_Given task_
Rewrite every entry below with "Reject All" changed to "Decline All", keeping everything else the same, and omit the pictures.

_Rows_
┏━━

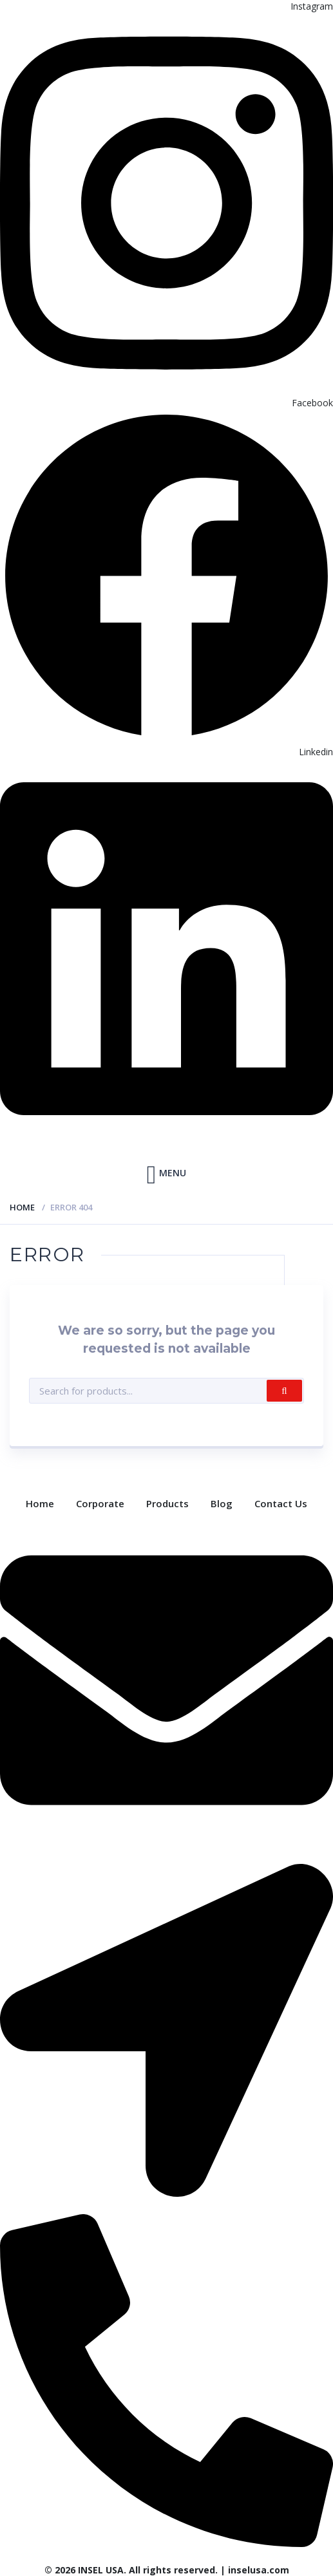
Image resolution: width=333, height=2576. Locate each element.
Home (22, 1207)
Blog (222, 1503)
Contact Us (280, 1503)
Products (167, 1503)
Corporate (100, 1503)
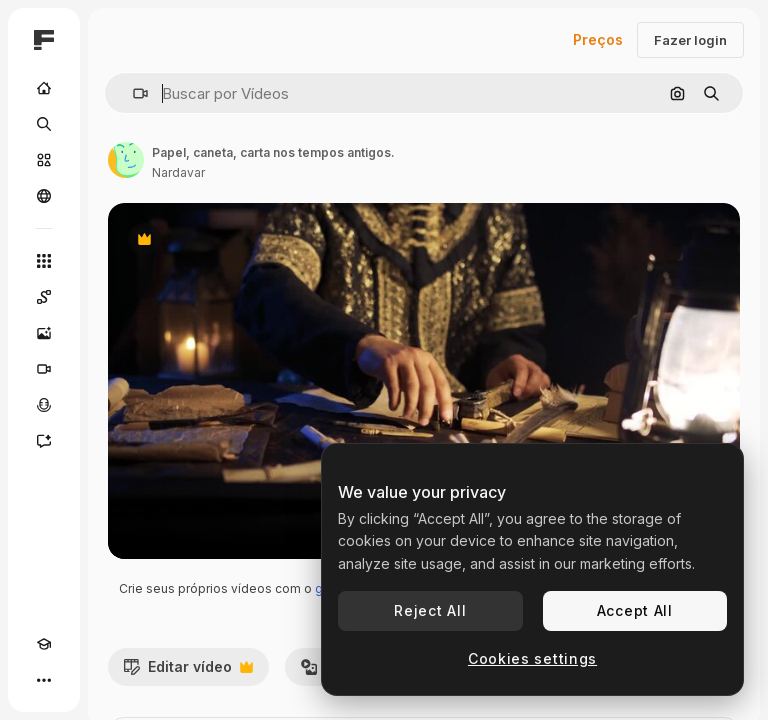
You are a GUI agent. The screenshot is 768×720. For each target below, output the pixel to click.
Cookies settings (532, 658)
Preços (598, 39)
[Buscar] (44, 124)
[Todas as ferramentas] (44, 261)
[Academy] (44, 644)
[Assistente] (44, 441)
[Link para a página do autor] (126, 160)
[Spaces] (44, 297)
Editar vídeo (188, 672)
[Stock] (44, 160)
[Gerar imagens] (44, 333)
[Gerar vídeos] (44, 369)
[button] (132, 93)
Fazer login (690, 40)
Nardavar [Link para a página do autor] (178, 172)
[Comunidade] (44, 196)
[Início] (44, 88)
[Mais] (44, 680)
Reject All (430, 610)
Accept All (635, 610)
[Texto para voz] (44, 405)
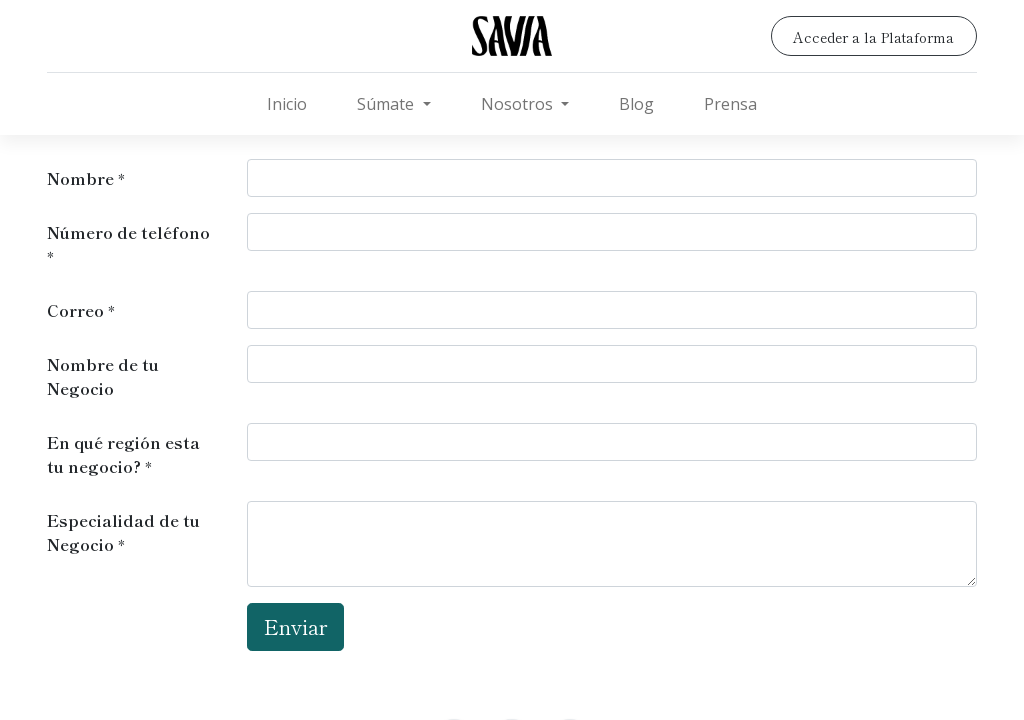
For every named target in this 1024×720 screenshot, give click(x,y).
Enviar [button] (295, 626)
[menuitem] (287, 104)
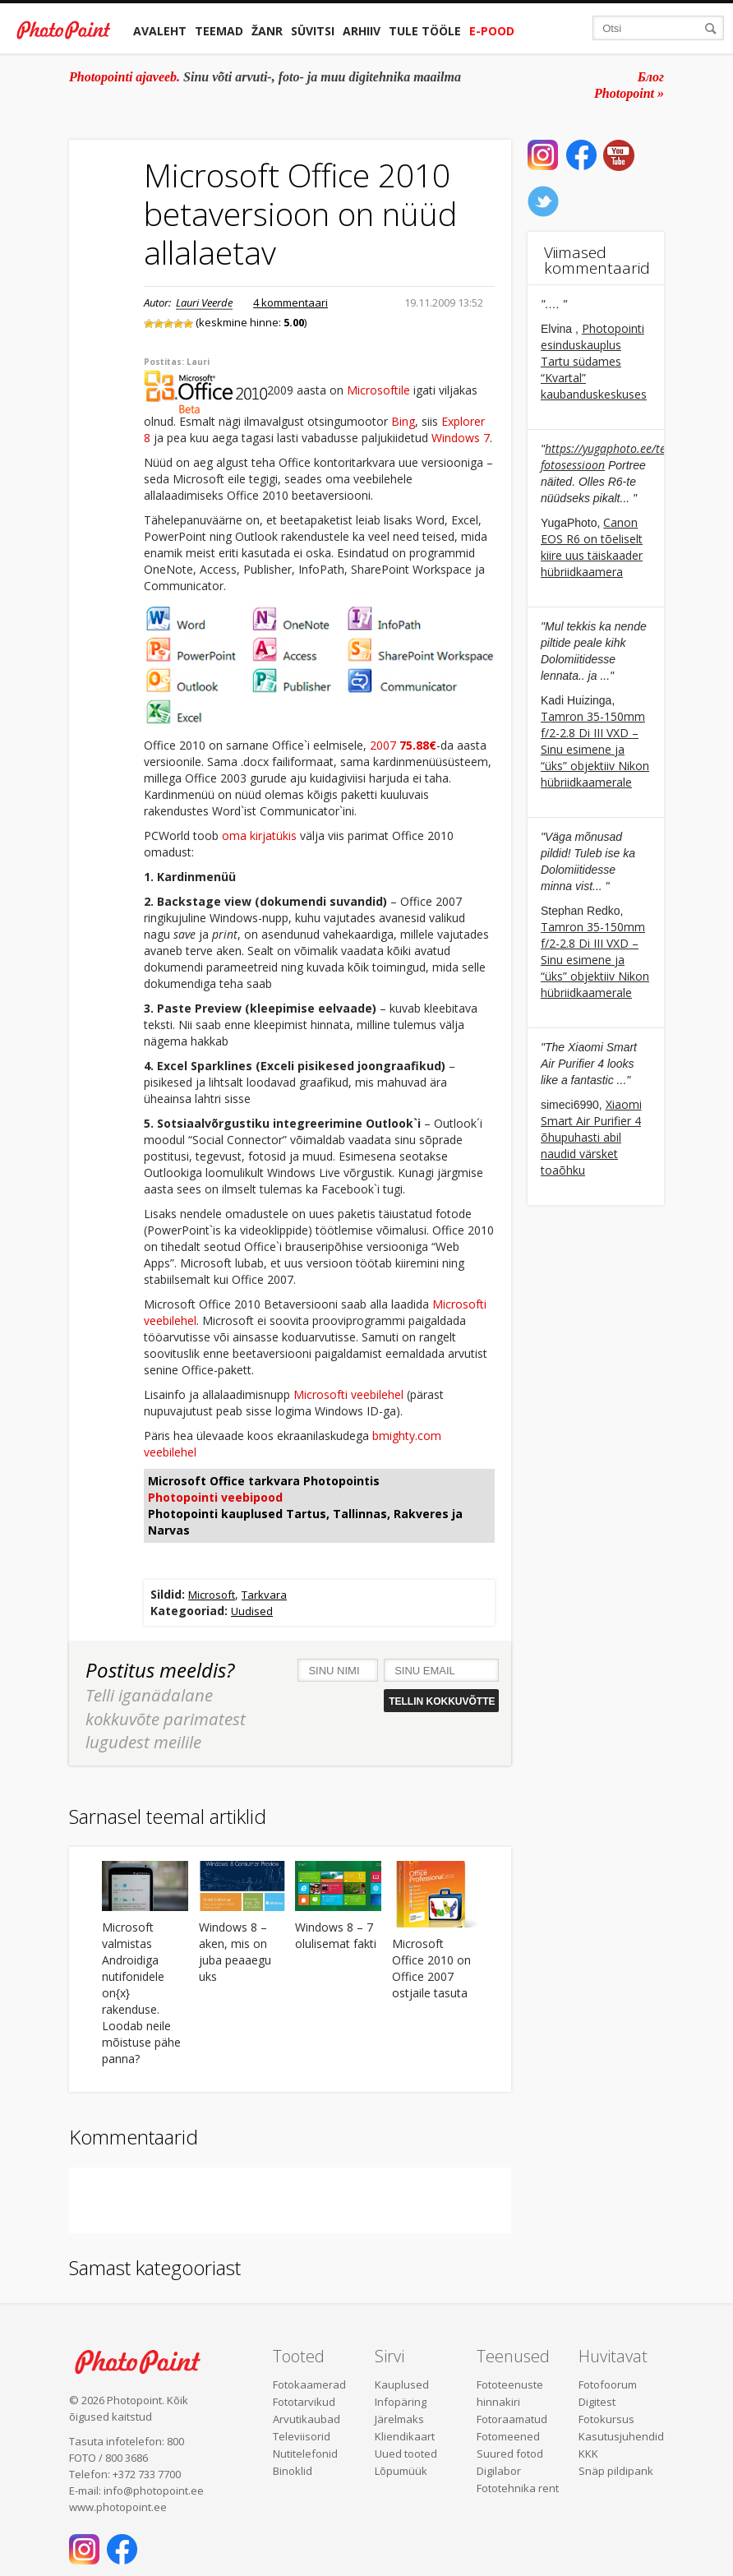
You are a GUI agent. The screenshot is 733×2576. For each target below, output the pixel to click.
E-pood (491, 31)
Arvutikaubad (306, 2419)
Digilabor (499, 2470)
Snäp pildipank (616, 2470)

┗━━

_Output for this task_
Image resolution: width=333, height=2576. Locate each element.
Home (22, 1207)
Blog (222, 1503)
Contact Us (280, 1503)
Products (167, 1503)
Corporate (100, 1503)
You are a GUI agent. The screenshot is 768×720. For each target below, output the pixel to click.
Cookies settings (532, 658)
Preços (598, 39)
[Buscar] (44, 124)
[Todas as ferramentas] (44, 261)
[Academy] (44, 644)
[Assistente] (44, 441)
[Link para a página do autor] (126, 160)
[Spaces] (44, 297)
Editar vídeo (188, 672)
[Stock] (44, 160)
[Gerar imagens] (44, 333)
[Gerar vídeos] (44, 369)
[button] (132, 93)
Fazer login (690, 40)
Nardavar [Link para a página do autor] (178, 172)
[Comunidade] (44, 196)
[Início] (44, 88)
[Mais] (44, 680)
Decline All (430, 610)
Accept All (635, 610)
[Texto para voz] (44, 405)
For every named target in this 1024×720 screenshot, give click(x,y).
Enviar [button] (295, 626)
[menuitem] (287, 104)
You are a GUI agent. The screenshot is 733×2576. For each target below, output the pixel to click.
E-pood (491, 31)
Arvutikaubad (306, 2419)
Digilabor (499, 2470)
Snäp pildipank (616, 2470)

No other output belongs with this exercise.